18 / 99
May 2020

Ears and foreshortening. Ears are easy to forget, have too many variations bcause of body types, and generally need special shading if they're close enough even though the rest of the face can be stylized well. Foreshortening just... Never looks right, I've studied and verified with my teacher thousands of times and yet it's always got this inherent "wrong" look that I rarely use these poses if I can help it.

Thank you :cat2: :heart: :!! Couldn't said it any more better than less is more when it comes to teeth. Sometimes it goes into uncanny levels of cursed emojis with realistic faces :sweat_02:

The one thing I dislike about drawing is how much time consumed to finish a page:

Take a look at this page I made and you you'll get what I mean.

Castles haha. They're a lot of work to draw and keeping them totally consistent between shots is a pain in my ass. But nooooo I had to have not one, but two castles regularly featured in my comic.
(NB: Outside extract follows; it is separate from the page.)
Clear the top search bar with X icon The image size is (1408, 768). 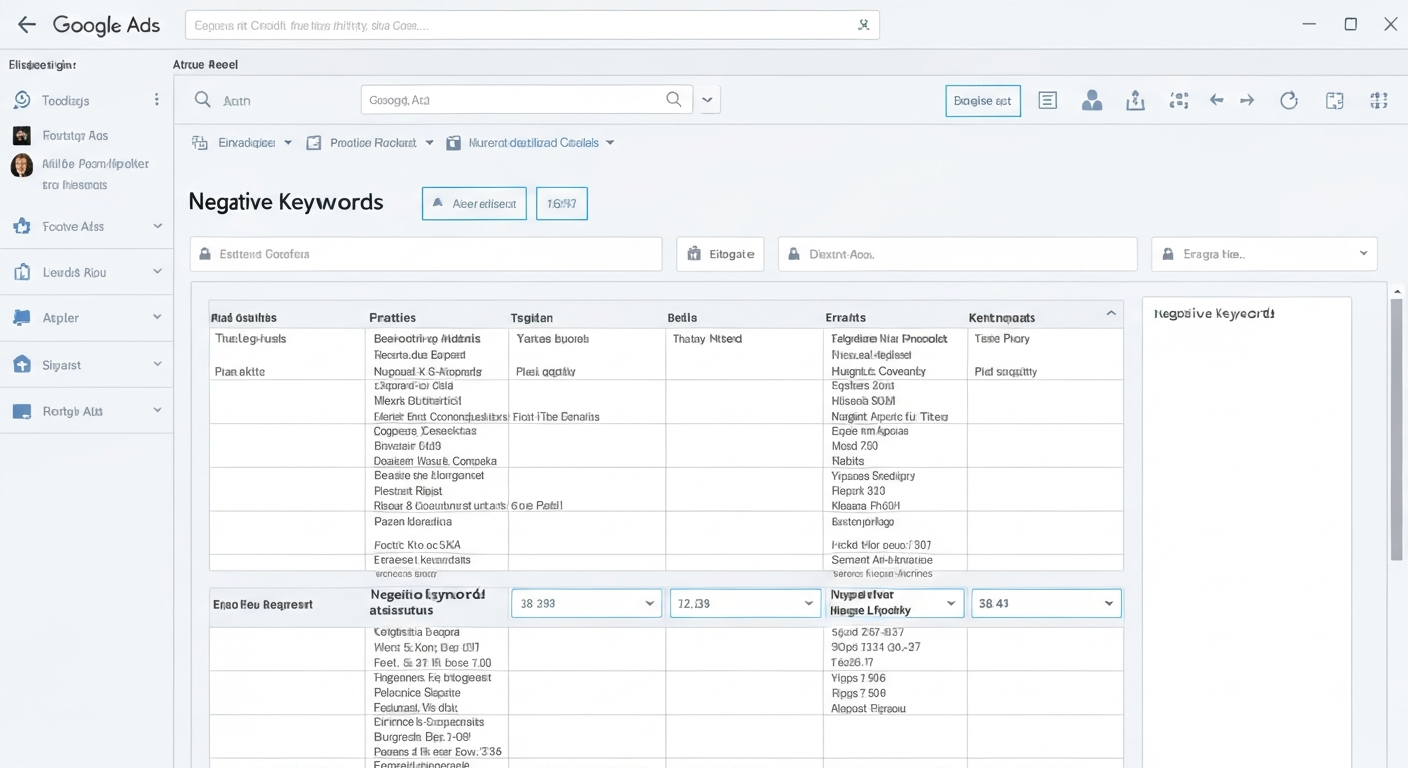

Having to draw hands in this angle.

Actually hands in general. Sometimes I make the effort and try to draw the hands realistically (that is to say, all the fingers are the same length) but sometimes I won't and they'll look like this:

because I've lost all control of my life and I can't give a damn about FUCKING HANDS

Background, especially geometric backgrounds. And the whole things where you have to have a hundred reference lines just to draw a table in proper perspective is so overwhelming in my brain.

background buildings, I love drawing background trees but buildings can go ### itself

Clothes. Mostly because I have the fashion sense of a teaspoon.

Cityscapes in perspective(or in general)...it requires you to draw TONS of straightedge lines & LOTS of rendering. It kills the f**k outta me and I dont see how anyone enjoys it.

I know it's a bit vague, but I'd say backgrounds, specifically for realistic locations, I don't mind simple shape backgrounds.

You have to draw things like plants, buildings, road signs, posters, tables, bystanders, etc. Then you have to get the angle and scale right so the characters don't look awkward. In a comic scene you'll have to double check everything's consistent to avoid disappearing/reappearing objects. It's even harder when done traditionally since you don't have layers to fall back on.

It's so much work, but it's necessary to make the story's world feel lived in. Sometimes I get so frustrated that I feel like cheating with premade manga assets, but it wouldn't match my art style and I'd feel guilty.

I'd have to say the interior of vehicles, I've improved a lot on it but even on my most recent page of TLC3 its still very simplified, that and couches for some reason annoy me lol

I just started drawing, so I'm not much good, but you know, practice makes perfect! Anyway, hands and feet are the worst.......:triumph: Also eyes and noses. So pretty much the whole face in general...

i really hate drawing legs in general standing poses. im good with sitting and dynamic poses but when it comes to characters just standing my brain has trouble computing it.

Objects with a mix of curved and straight edges, like plastic chairs, sofas, couches, lamps, coat /hat rack, etc. Most every day house objects.

If it were completely made of straight lines, I could just follow basic shape and perspective rules and it'd be okay.

If it were all curves, I wouldn't need to worry about a ruler or needing perfect perspectives.